In 2003, Swing Factory released a 28-track collection of
Eddy Howard's studio recordings dating from the years 1946-1951 and originally intended solely for radio broadcast purposes.
Howard rose to prominence with
the Dick Jurgens Orchestra during the late '30s, deftly making the transition from singing guitarist to featured star vocalist. By the time the first of these 28 radio transcription recordings were cut,
Howard had been leading his own band for five years and was enjoying sustained popularity among the postwar record-buying public. The ratio of sentimental ballads to spunky foxtrots and traditional jazz standards allows for an accurate appraisal of
Howard's performing repertoire. Tasty tidbits include the vaudevillian
Al Jolson staple "Toot Toot Tootsie Goodbye,"
James P. Johnson's "Old Fashioned Love,"
Chris Smith's "Ballin' the Jack,"
Hoagy Carmichael's "Lazy River," and pleasant versions of
George Gershwin's "Nice Work If You Can Get It" and "Love Is Here to Stay."
Howard seems to have been born to put across numbers like "Singin' in the Rain" and "Zing!
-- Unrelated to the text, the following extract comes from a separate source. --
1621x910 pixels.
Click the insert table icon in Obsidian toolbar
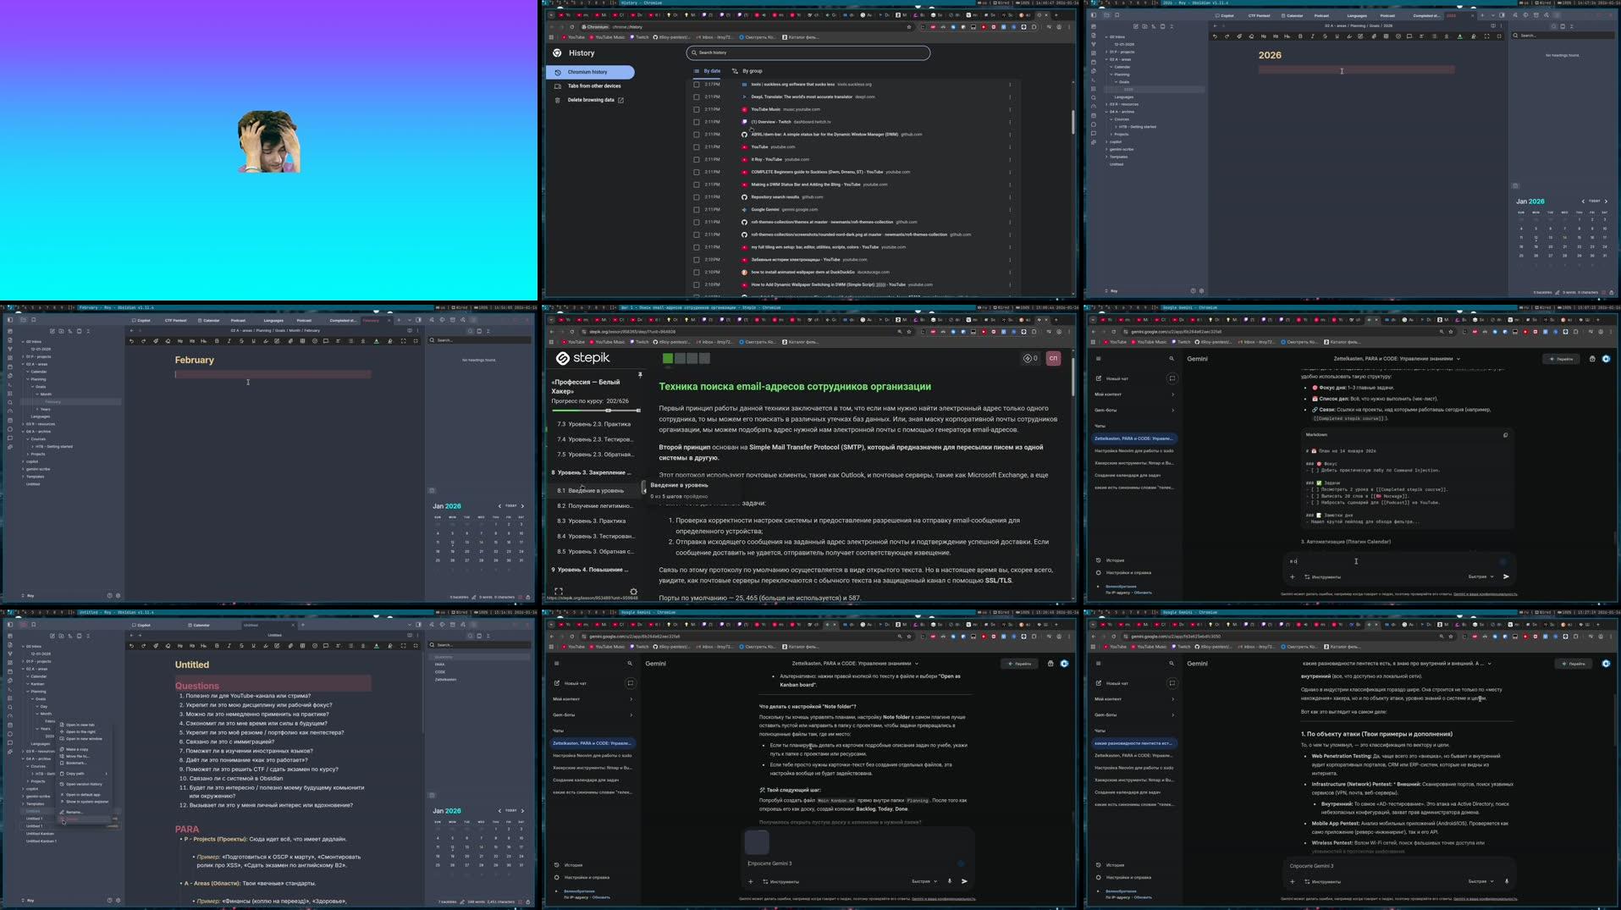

Went the Strings of My Heart." Some of the songs heard here, like the romantic "Harbor Lights," are updates of hits from his days with
Dick Jurgens. Technically speaking, the word "transcriptions" could be applied to every recording ever made using a stylus to etch a continuous pattern representing the sound waves captured by the recording apparatus, beginning with
Thomas Edison's tin foil imprints of 1877 and extending to the widespread introduction of magnetic audiotape during the 1950s. Artists of the 1930s and '40s who cut records intended for exclusive sale to radio stations often rose to the occasion and gave their best efforts, which appears to have been the case with
Eddy Howard. This collection, meant to supplement his commercially issued recordings, complements a 24-track CD of radio transcriptions released by the Circle label in 1994. Although the two have six titles in common, some will feel compelled to acquire both.